GIVEN TEXT>
——————————
Unexpected OpenGL Compute Shader difference from CPU implementation of neural network

The full code for this project is available at https://github.com/echoline/fann. I am using two OpenGL compute shaders to run neural networks:

static const char* runShader = "#version 310 es\n"
	"precision highp float;\n"
	"layout(local_size_x = %d, local_size_y = 1, local_size_z = 1) in;\n"
	"layout(std430) buffer;\n"
	"layout(binding = 0) buffer Network\n"
	"{\n"
	"	float e[];\n"
	"} network;\n"
	"layout(binding = 1) buffer Weights\n"
	"{\n"
	"	float e[];\n"
	"} weights;\n"
	"layout(binding = 2) buffer Values\n"
	"{\n"
	"	float e[];\n"
	"} values;\n"
	"layout(binding = 3) buffer Errors\n"
	"{\n"
	"	float e[];\n"
	"} errors;\n"
	"layout(binding = 4) buffer Input\n"
	"{\n"
	"	float e[];\n"
	"} input_data;\n"
	"layout(binding = 5) buffer Output\n"
	"{\n"
	"	float e[];\n"
	"} output_data;\n"
	"void main()\n"
	"{\n"
	"	int idx = int(gl_LocalInvocationID.x);\n"
	"	int threads = %d;\n"
	"	int layers;\n"
	"	int i, o, n, inputs, outputs, l, total_neurons, total_weights;\n"
	"	layers = int(network.e[0]) - 1;\n"
	"	inputs = int(network.e[1]);\n"
	"	for (i = idx; i < inputs; i += threads)\n"
	"		values.e[i] = input_data.e[i];\n"
	"	barrier();\n"
	"	total_neurons = 0;\n"
	"	total_weights = 0;\n"
	"	for (l = 1; l < layers; l++) {\n"
	"		inputs = int(network.e[l]);\n"
	"		outputs = int(network.e[l+1]);\n"
	"		if (idx == 0)\n"
	"			values.e[total_neurons + inputs] = 1.0;\n"
	"		barrier();\n"
	"		for (o = idx; o < outputs; o += threads) {\n"
	"			errors.e[o] = 0.0;\n"
	"			n = o * inputs + o;\n"
	"			for (i = 0; i <= inputs; i++)\n"
	"				errors.e[o] += values.e[total_neurons + i] * weights.e[total_weights + n + i];\n"
	"		}\n"
	"		total_neurons += inputs + 1;\n"
	"		for (o = idx; o < outputs; o += threads) {\n"
——————————
INFORMATION SHOWN>
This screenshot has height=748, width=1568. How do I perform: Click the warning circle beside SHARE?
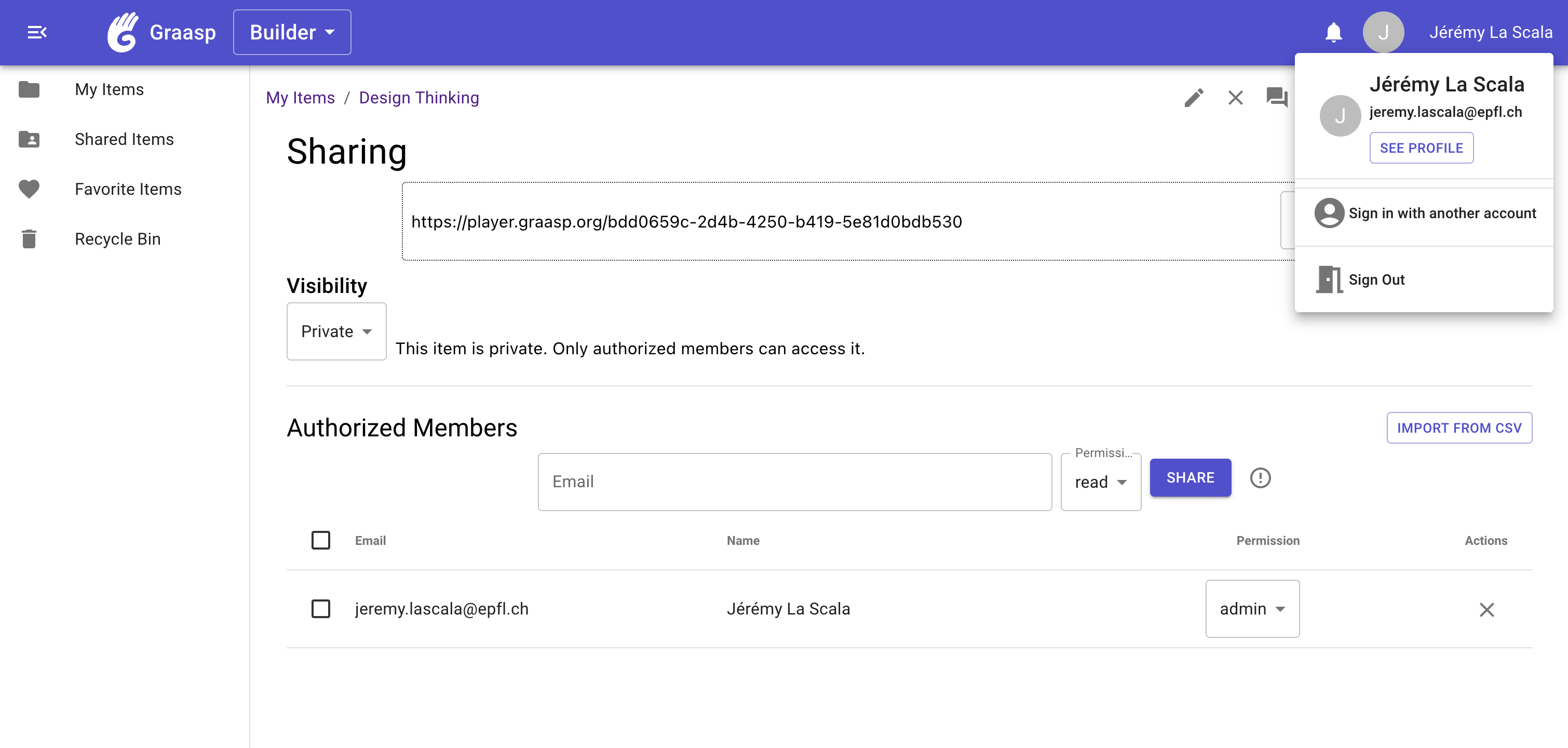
——————————
PROBLEMS TO WORK ON>
1. In the compute shader post, which binding number does the Errors buffer use?
2. Continue the compute shader post from the point where it stops.

SOLVED PROBLEMS>
1. Binding 3.

2.
	"			errors.e[o] *= 0.5;\n"
	"			if (errors.e[o] > 300.0)\n"
	"				errors.e[o] = 300.0;\n"
	"			else if (errors.e[o] < -300.0)\n"
	"				errors.e[o] = -300.0;\n"
	"			if (errors.e[o] < 0.0)\n"
	"				errors.e[o] *= 0.01;\n"
	"			values.e[total_neurons + o] = errors.e[o];\n"
	"		}\n"
	"		barrier();\n"
	"		total_weights += inputs * outputs + outputs;\n"
	"	}\n"
	"	inputs = int(network.e[layers]);\n"
	"	outputs = int(network.e[layers+1]);\n"
	"	if (idx == 0)\n"
	"		values.e[total_neurons + inputs] = 1.0;\n"
	"	barrier();\n"
	"	for (o = idx; o < outputs; o += threads) {\n"
	"		errors.e[o] = 0.0;\n"
	"		n = o * inputs + o;\n"
	"		for (i = 0; i <= inputs; i++)\n"
	"			errors.e[o] += values.e[total_neurons + i] * weights.e[total_weights + n + i];\n"
	"		if (errors.e[o] > 600.0)\n"
	"			errors.e[o] = 600.0;\n"
	"		else if (errors.e[o] < -600.0)\n"
	"			errors.e[o] = -600.0;\n"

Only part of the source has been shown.